Zac Sandvig outlines five useful tips to develop trust amongst your team:
Communicate With Transparency
Teams don’t need to know absolutely everything, but they do need to feel informed. Sharing the “why” behind a decision matters just as much as the decision itself. People who understand the reasoning are much more likely to support the direction, even when they don’t fully agree with it. Honesty in the presence of uncertainty builds more credibility than polished messaging ever will.
Follow Through Consistently
Trust erodes the second you say one thing and do the opposite. Teams are always watching your actions. If they can’t trust you to follow through on the small things, you cannot then expect them to trust you on the big ones. But if you follow through on low-stakes things, it signals that bigger ones will be handled the same way. Follow-through is what separates respected leaders from those whom the team merely tolerates.

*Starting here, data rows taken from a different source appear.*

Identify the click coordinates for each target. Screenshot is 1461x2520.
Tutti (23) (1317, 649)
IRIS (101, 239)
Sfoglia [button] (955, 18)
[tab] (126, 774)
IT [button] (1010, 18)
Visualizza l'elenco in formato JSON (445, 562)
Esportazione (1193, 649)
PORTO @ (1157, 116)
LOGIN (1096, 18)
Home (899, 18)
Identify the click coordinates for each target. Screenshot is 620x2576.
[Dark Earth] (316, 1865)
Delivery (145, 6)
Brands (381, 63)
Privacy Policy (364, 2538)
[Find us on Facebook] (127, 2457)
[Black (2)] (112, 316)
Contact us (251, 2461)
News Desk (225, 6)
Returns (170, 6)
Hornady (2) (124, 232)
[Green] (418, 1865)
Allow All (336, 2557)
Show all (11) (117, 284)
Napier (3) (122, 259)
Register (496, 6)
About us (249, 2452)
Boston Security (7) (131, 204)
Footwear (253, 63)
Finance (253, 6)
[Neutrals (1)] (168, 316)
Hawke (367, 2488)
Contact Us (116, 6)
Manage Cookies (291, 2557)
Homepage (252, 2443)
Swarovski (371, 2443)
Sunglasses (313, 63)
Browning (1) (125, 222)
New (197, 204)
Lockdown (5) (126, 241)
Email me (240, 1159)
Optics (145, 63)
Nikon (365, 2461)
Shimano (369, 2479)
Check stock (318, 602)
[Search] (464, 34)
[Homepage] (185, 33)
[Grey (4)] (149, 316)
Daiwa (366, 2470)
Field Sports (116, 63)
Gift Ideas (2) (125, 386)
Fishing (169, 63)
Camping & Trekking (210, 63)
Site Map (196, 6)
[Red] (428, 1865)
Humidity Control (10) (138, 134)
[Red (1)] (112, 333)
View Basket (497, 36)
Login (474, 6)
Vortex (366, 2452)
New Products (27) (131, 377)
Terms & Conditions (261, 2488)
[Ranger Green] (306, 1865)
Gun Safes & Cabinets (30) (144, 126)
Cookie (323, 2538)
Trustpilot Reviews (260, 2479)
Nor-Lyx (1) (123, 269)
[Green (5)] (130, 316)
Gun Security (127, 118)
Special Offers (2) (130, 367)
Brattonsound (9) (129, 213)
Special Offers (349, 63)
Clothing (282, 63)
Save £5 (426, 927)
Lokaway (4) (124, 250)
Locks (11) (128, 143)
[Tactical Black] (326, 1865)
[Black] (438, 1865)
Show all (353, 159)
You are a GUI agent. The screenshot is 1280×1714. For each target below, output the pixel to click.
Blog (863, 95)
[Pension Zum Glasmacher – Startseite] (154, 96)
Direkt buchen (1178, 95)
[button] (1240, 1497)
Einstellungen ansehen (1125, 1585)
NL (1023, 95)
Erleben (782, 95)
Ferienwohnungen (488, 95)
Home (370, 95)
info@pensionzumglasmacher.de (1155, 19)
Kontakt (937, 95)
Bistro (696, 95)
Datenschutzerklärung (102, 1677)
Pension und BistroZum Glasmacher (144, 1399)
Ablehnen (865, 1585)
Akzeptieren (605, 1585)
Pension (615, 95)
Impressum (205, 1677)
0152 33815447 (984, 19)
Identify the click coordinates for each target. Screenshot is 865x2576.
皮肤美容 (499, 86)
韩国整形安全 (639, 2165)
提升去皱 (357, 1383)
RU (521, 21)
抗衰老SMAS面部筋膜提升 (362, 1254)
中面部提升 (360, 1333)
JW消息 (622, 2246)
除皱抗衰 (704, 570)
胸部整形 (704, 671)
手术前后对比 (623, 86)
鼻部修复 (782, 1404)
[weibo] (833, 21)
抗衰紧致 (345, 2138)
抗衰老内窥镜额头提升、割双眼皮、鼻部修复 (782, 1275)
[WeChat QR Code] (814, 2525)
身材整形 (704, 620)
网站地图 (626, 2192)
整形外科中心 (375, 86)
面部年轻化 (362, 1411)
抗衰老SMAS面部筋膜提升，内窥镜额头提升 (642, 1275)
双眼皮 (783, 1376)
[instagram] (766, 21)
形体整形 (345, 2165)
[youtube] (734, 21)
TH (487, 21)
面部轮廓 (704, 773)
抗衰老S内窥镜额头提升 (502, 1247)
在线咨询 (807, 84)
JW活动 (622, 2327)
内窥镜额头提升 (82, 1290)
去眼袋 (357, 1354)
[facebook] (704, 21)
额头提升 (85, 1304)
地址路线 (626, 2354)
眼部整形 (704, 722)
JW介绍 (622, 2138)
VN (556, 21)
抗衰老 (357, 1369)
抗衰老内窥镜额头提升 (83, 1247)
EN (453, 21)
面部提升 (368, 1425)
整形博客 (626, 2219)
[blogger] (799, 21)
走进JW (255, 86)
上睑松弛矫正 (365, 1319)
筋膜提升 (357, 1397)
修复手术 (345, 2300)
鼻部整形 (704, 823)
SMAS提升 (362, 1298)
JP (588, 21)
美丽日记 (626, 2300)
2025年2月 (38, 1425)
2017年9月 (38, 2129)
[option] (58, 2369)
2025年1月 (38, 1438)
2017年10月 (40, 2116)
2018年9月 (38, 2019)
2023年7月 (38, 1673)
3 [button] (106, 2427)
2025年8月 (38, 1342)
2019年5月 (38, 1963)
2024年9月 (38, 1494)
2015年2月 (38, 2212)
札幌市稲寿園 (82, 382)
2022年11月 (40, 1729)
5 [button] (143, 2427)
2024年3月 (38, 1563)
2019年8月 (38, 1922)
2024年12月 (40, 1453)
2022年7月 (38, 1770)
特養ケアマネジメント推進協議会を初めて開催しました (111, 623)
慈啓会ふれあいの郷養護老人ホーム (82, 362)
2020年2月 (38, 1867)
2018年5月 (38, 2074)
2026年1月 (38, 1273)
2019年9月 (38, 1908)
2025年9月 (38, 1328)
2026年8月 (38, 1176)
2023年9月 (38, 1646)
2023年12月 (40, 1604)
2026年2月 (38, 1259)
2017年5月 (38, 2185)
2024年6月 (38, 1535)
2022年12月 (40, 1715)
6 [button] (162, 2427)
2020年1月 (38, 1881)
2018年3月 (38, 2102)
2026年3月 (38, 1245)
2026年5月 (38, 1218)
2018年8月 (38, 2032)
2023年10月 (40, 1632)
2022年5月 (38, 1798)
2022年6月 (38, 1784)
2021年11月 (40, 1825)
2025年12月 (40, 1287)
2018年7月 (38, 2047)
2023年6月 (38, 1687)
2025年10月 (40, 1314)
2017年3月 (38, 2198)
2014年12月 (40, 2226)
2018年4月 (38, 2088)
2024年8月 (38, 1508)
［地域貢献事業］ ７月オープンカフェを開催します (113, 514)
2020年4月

Create Space for Direct Dialogue
Executives who genuinely invite pushback signal that it’s safe to speak up. According to research from Harvard Business Review, psychological safety is one of the strongest predictors of top-performing teams. People do their best work when they are listened to rather than managed. Listening without getting defensive is a skill worth deliberately developing.
Recognize Contributions Publicly
So many executives overlook this simple act—acknowledging their team’s contributions. IT doesn’t cost you anything, but it goes so much further than most leaders realize. When executives recognize the team instead of themselves after a win, people notice. This simple habit builds the kind of loyalty that boosts retention and performance.
Zac Sandvig has witnessed it firsthand as the CFO of Tractor Zoom. A quick callout in a meeting or a direct message after a tough project goes further than most leaders expect.
Show Vulnerability When It’s Warranted
Many leaders don’t like to admit when they’ve made a mistake. But it can actually strengthen your authority rather than weaken it. If you try to get people to think you have every answer, they simply won’t believe you, and you end up losing credibility.
An appropriate amount of vulnerability actually demonstrates self-awareness and confidence. Teams respect leaders who are honest about their limitations and know when to delegate.
Final Thoughts
Trust isn’t something you can build overnight or through one big gesture. It requires ongoing effort and a willingness to put the real people on your team first. Executives who focus on trust build more engaged and resilient teams who actually want to go the extra mile when it counts.
For Zac Sandvig, trust isn’t a soft concept or a luxury. It’s a core leadership asset that directly shapes performance, culture, and long-term success.